§ EXERCISE: Using the records below, write out again exactly the lines that begin at the line containing "At what coordinates" and end at the line containing "Click the star icon in first sidebar panel", and no other lines.

§ RECORD EXCERPTS:
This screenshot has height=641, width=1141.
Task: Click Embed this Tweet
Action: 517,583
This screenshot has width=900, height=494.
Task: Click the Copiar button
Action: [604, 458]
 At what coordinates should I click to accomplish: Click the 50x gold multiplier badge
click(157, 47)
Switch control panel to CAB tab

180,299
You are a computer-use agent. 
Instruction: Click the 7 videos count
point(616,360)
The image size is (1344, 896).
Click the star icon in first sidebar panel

...

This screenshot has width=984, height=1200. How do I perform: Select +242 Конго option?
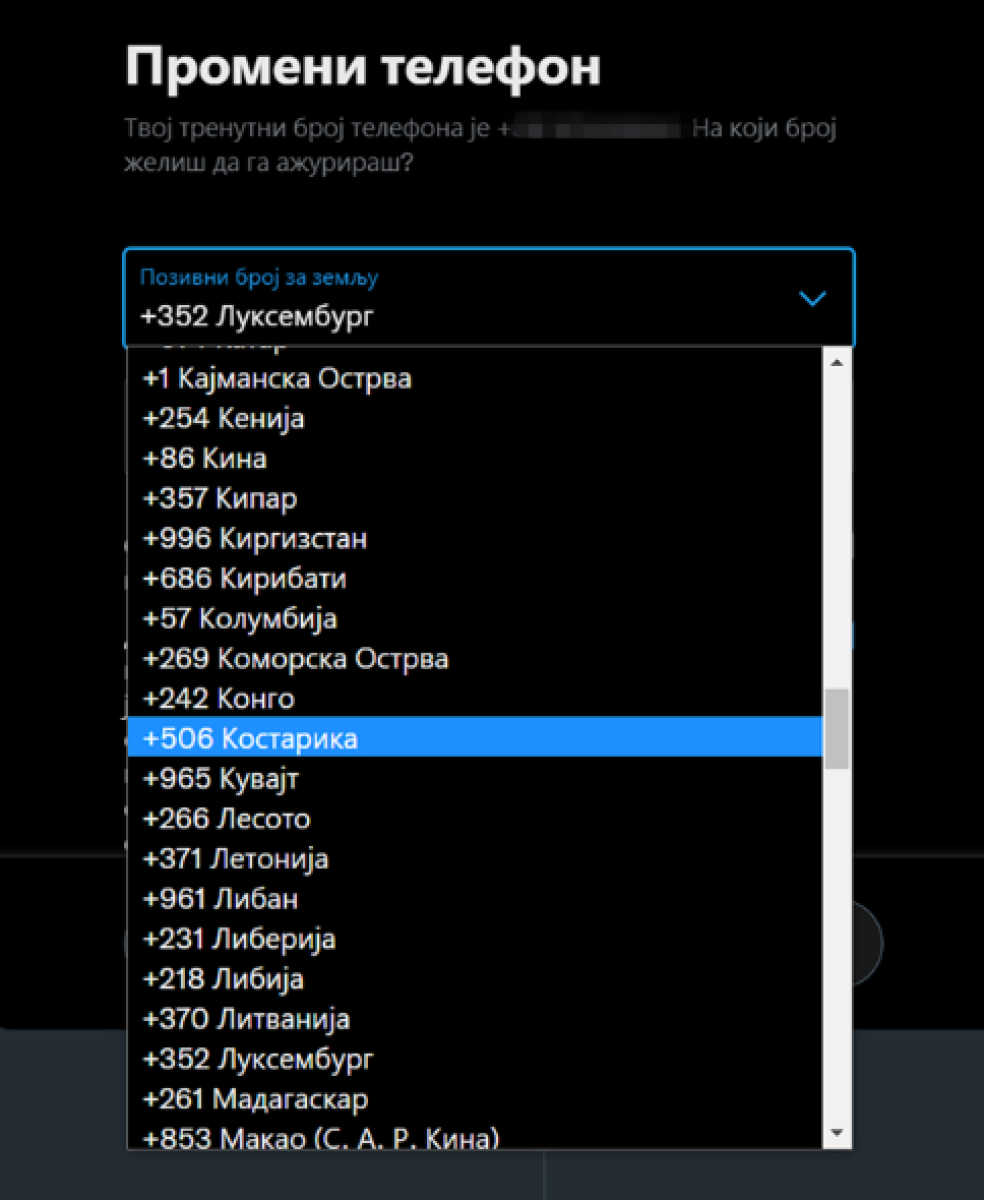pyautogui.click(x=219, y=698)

§ RESPONSE AREA:
 At what coordinates should I click to accomplish: Click the 50x gold multiplier badge
click(157, 47)
Switch control panel to CAB tab

180,299
You are a computer-use agent. 
Instruction: Click the 7 videos count
point(616,360)
The image size is (1344, 896).
Click the star icon in first sidebar panel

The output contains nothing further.